→ **Exercise requirements**
Reproduce each entry below exactly as it appears.

(Beginning of Records for the task)

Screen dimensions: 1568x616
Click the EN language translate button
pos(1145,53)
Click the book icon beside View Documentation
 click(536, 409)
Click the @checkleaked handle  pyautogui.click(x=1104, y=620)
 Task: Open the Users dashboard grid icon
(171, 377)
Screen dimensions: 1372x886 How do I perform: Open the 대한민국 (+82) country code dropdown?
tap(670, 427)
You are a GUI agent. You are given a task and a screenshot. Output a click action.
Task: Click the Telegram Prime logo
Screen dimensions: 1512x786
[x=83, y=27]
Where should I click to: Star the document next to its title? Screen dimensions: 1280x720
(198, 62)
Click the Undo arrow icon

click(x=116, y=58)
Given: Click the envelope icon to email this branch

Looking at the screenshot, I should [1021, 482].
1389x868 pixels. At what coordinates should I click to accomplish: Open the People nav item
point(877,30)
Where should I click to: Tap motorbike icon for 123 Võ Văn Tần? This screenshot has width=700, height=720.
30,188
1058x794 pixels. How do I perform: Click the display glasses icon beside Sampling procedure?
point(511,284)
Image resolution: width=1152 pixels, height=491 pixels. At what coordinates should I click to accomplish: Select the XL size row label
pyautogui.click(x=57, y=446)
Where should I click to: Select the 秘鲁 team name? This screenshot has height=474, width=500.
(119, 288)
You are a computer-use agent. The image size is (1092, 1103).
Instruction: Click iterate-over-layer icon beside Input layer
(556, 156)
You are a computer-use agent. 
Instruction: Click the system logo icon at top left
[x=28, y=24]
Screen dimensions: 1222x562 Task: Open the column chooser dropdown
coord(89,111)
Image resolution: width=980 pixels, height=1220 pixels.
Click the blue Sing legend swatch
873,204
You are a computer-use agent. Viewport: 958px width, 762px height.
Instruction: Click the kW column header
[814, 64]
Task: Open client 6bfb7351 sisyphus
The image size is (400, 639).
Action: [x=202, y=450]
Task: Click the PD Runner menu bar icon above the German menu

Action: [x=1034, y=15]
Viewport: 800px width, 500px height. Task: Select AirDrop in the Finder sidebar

(End of Records for the task)

→ **Problem solution**
Screen dimensions: 1568x616
Click the EN language translate button
pos(1145,53)
Click the book icon beside View Documentation
 click(536, 409)
Click the @checkleaked handle  pyautogui.click(x=1104, y=620)
 Task: Open the Users dashboard grid icon
(171, 377)
Screen dimensions: 1372x886 How do I perform: Open the 대한민국 (+82) country code dropdown?
tap(670, 427)
You are a GUI agent. You are given a task and a screenshot. Output a click action.
Task: Click the Telegram Prime logo
Screen dimensions: 1512x786
[x=83, y=27]
Where should I click to: Star the document next to its title? Screen dimensions: 1280x720
(198, 62)
Click the Undo arrow icon

click(x=116, y=58)
Given: Click the envelope icon to email this branch

Looking at the screenshot, I should [1021, 482].
1389x868 pixels. At what coordinates should I click to accomplish: Open the People nav item
point(877,30)
Where should I click to: Tap motorbike icon for 123 Võ Văn Tần? This screenshot has width=700, height=720.
30,188
1058x794 pixels. How do I perform: Click the display glasses icon beside Sampling procedure?
point(511,284)
Image resolution: width=1152 pixels, height=491 pixels. At what coordinates should I click to accomplish: Select the XL size row label
pyautogui.click(x=57, y=446)
Where should I click to: Select the 秘鲁 team name? This screenshot has height=474, width=500.
(119, 288)
You are a computer-use agent. The image size is (1092, 1103).
Instruction: Click iterate-over-layer icon beside Input layer
(556, 156)
You are a computer-use agent. 
Instruction: Click the system logo icon at top left
[x=28, y=24]
Screen dimensions: 1222x562 Task: Open the column chooser dropdown
coord(89,111)
Image resolution: width=980 pixels, height=1220 pixels.
Click the blue Sing legend swatch
873,204
You are a computer-use agent. Viewport: 958px width, 762px height.
Instruction: Click the kW column header
[814, 64]
Task: Open client 6bfb7351 sisyphus
The image size is (400, 639).
Action: [x=202, y=450]
Task: Click the PD Runner menu bar icon above the German menu

Action: [x=1034, y=15]
Viewport: 800px width, 500px height. Task: Select AirDrop in the Finder sidebar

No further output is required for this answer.